Chewing gum, fluoride in our water supply and supervising children brushing their teeth key to cutting decay

Sugar-free gum, fluoridation and supervising children when they brush their teeth would dramatically cut decay, says Lucy Stock of Gentle Dental Care

Chewing sugar-free gum can prevent the need for fillings
Chewing sugar-free gum can prevent the need for fillings

Three preventative interventions could reduce unnecessary trips to the dentist, saving patients almost £100 million annually and NHS dentistry £51m each year, while freeing up capacity to deliver up to 8.3 million more check-ups, according to a new report.

The report, commissioned by the Wrigley Oral Healthcare Programme and undertaken by Frontier Economics, argues that if most people chewed sugar-free chewing gum three times a day, there could be an estimated 109,430 fewer tooth extractions carried out on the NHS every year.

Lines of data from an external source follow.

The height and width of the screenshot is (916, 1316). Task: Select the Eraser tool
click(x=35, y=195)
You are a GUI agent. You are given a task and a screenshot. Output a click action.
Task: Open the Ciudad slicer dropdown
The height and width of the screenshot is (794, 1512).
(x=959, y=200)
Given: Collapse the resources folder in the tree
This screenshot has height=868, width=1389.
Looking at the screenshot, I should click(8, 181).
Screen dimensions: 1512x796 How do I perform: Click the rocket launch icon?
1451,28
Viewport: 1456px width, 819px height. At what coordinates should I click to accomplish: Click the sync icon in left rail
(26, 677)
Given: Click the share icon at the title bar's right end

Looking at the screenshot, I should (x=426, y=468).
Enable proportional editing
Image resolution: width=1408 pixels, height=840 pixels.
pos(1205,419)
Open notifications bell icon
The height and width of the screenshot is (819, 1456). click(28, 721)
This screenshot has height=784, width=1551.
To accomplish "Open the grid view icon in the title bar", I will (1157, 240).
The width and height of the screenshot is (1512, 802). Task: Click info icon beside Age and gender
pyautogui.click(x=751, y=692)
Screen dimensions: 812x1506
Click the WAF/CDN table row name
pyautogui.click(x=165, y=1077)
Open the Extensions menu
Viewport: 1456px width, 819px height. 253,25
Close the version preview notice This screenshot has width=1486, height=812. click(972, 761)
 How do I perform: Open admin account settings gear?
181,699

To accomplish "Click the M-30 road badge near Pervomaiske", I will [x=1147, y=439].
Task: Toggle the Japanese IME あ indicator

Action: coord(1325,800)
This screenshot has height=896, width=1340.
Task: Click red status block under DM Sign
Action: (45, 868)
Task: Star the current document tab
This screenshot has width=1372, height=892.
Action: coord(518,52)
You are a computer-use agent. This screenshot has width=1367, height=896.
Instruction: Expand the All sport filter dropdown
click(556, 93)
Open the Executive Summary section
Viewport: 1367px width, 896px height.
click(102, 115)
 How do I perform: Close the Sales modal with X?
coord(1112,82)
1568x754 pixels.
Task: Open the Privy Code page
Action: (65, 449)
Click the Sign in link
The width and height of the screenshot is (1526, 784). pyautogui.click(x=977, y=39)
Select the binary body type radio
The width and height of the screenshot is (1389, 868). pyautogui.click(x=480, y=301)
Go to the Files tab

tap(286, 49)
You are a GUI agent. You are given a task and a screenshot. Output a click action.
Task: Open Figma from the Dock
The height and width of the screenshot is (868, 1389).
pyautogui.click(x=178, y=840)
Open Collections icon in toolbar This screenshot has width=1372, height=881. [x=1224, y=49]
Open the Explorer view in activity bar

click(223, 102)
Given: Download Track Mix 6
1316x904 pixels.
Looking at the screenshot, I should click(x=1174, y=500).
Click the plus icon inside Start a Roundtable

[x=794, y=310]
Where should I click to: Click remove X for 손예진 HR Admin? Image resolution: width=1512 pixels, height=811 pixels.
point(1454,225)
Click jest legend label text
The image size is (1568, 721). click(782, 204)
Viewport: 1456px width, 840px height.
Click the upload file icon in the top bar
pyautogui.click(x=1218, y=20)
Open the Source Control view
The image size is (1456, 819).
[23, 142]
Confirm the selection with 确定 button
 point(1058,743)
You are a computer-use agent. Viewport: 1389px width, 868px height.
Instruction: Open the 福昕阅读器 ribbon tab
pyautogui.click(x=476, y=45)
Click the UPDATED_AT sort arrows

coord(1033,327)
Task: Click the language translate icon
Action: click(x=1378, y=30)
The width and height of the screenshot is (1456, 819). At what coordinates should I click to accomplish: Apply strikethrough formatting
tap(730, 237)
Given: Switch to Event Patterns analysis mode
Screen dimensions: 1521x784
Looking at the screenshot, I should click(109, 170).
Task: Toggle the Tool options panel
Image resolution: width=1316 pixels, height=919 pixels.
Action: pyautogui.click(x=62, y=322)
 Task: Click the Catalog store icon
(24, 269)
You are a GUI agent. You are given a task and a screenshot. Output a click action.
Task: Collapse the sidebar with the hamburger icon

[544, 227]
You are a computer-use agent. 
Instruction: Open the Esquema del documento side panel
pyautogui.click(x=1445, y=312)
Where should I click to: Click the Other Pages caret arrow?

Additionally, there would be up to 182,383 fewer fillings and 36,477 fewer root canals. The associated savings to NHS dental services could reach over £7.9m.

Dr Mike Dodds from the Wrigley Oral Healthcare Program said: "We know that dental services are under real strain right now. So, the role of preventative policies, that can help reduce demand on services, is more important than ever.”

In addition, rolling out fluoridation – NI Water doesn't add fluoride to the public drinking water supply – would also reduce tooth decay.

Dr Nigel Carter from the Oral Health Foundation said water fluoridation would "reach all areas of society".

"The oral health benefits of chewing sugar-free gum three times per day could also prevent a substantial number of fillings a year, a fantastic result from a very simple habit," he added.

The third area that the programme analysed was the concept of supervised brushing, targeted at children aged between three and six living in the poorest 20 per cent of areas. This has the potential to save the NHS £8m a year, with 28,000 fewer tooth extractions, 28,000 fewer fillings, and 2,700 fewer root canal treatments per year.

In total, if all three oral health prevention policies were rolled out in England and Wales alone, it is calculated that combined savings to the NHS could reach £51m and there could be up to 1.43m fewer tooth extractions; 1.8m fewer fillings; and over 265,000 fewer root canal treatments every year.

Matthew Bell from Frontier Economics said: "Oral health is important for overall health, which can also translate into lower dental costs for individuals and for the NHS."